Problem:
Please quote exactly the lines below from the line containing "Open the USD currency dropdown" to the line containing "Task: Tap verse number 8 marker", both lines included, and nothing else.

Supplied information:
______________________________

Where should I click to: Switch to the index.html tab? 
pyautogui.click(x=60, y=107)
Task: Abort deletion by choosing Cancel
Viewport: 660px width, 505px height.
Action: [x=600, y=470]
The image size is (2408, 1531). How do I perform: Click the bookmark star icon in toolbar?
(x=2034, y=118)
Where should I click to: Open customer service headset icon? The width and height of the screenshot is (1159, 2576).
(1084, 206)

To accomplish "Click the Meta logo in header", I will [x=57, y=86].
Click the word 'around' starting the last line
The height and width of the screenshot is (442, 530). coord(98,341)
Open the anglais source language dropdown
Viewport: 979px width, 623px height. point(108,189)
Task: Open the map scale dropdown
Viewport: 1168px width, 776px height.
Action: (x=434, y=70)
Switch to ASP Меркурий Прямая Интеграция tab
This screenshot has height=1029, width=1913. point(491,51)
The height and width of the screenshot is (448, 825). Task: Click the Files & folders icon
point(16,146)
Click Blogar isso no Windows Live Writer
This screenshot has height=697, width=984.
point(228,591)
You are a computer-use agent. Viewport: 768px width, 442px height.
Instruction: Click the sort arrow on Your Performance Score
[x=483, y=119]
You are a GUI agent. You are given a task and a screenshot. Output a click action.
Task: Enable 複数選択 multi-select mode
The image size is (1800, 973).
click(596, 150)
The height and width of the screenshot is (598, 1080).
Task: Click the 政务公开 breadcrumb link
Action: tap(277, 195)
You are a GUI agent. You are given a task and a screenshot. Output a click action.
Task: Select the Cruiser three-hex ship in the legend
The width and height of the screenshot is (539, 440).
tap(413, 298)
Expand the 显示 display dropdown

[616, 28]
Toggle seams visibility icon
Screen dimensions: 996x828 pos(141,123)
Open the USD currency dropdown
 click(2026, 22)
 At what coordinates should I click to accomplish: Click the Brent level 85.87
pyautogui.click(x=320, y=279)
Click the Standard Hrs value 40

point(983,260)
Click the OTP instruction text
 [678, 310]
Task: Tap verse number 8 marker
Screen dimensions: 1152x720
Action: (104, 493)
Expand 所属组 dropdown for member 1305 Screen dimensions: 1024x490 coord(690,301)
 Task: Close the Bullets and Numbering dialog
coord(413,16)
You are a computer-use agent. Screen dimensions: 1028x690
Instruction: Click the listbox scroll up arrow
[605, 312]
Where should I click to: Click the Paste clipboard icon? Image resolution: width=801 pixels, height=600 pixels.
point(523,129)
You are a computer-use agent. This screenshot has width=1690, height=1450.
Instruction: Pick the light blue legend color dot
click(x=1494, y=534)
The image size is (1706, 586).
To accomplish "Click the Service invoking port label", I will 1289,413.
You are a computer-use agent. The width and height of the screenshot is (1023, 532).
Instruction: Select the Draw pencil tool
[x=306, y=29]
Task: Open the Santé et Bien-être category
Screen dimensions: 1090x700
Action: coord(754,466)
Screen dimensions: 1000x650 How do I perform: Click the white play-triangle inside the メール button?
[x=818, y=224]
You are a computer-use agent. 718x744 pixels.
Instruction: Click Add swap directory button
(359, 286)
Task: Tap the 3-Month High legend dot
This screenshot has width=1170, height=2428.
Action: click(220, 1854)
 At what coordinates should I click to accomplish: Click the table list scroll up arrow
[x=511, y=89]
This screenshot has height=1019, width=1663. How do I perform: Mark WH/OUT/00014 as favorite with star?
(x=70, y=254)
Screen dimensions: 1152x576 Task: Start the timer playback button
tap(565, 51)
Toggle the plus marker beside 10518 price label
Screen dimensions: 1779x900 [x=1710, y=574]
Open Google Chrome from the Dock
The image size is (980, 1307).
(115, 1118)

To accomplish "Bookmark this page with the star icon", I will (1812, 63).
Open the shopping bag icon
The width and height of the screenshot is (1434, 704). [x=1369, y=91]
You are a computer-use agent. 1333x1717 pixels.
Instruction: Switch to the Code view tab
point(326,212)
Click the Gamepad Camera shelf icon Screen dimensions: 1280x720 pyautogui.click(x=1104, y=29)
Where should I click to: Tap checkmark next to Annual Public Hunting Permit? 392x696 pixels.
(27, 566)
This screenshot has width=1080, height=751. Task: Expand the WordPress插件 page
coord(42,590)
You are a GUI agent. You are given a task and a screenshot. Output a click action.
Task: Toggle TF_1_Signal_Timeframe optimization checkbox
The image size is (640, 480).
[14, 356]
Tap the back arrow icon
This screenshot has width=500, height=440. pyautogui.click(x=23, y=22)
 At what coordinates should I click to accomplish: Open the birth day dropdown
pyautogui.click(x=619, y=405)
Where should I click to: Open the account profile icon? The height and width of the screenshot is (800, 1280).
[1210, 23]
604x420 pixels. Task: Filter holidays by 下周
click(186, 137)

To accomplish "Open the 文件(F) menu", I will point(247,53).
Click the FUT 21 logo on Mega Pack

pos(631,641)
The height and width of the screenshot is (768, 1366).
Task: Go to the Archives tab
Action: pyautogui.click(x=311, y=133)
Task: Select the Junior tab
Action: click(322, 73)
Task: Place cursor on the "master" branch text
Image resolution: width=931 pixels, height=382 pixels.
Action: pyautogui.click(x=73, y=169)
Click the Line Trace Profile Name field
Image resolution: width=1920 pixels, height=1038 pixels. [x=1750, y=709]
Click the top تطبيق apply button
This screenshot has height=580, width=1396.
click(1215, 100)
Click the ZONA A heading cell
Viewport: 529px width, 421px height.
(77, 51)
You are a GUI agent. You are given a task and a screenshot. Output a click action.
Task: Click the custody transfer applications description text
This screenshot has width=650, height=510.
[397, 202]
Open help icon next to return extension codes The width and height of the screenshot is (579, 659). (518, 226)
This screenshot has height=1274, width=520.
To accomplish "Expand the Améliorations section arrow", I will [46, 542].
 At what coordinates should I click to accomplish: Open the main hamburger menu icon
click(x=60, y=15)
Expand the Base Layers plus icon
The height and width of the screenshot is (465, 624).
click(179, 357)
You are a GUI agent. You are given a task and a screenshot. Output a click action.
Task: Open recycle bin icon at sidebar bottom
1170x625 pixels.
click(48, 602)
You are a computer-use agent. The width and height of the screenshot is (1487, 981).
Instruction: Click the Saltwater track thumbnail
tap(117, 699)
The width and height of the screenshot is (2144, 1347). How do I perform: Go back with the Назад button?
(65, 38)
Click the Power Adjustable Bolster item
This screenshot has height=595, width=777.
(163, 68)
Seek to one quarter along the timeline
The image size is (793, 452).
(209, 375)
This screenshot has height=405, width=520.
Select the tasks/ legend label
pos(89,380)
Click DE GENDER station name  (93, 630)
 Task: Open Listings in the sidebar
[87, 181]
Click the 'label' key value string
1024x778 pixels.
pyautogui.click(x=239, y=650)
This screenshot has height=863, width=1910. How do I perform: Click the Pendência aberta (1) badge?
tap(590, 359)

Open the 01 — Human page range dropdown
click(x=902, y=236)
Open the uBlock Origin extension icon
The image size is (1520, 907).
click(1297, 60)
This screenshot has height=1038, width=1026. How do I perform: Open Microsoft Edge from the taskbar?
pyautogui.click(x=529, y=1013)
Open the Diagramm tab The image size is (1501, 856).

______________________________

Result:
Open the USD currency dropdown
 click(2026, 22)
 At what coordinates should I click to accomplish: Click the Brent level 85.87
pyautogui.click(x=320, y=279)
Click the Standard Hrs value 40

point(983,260)
Click the OTP instruction text
 [678, 310]
Task: Tap verse number 8 marker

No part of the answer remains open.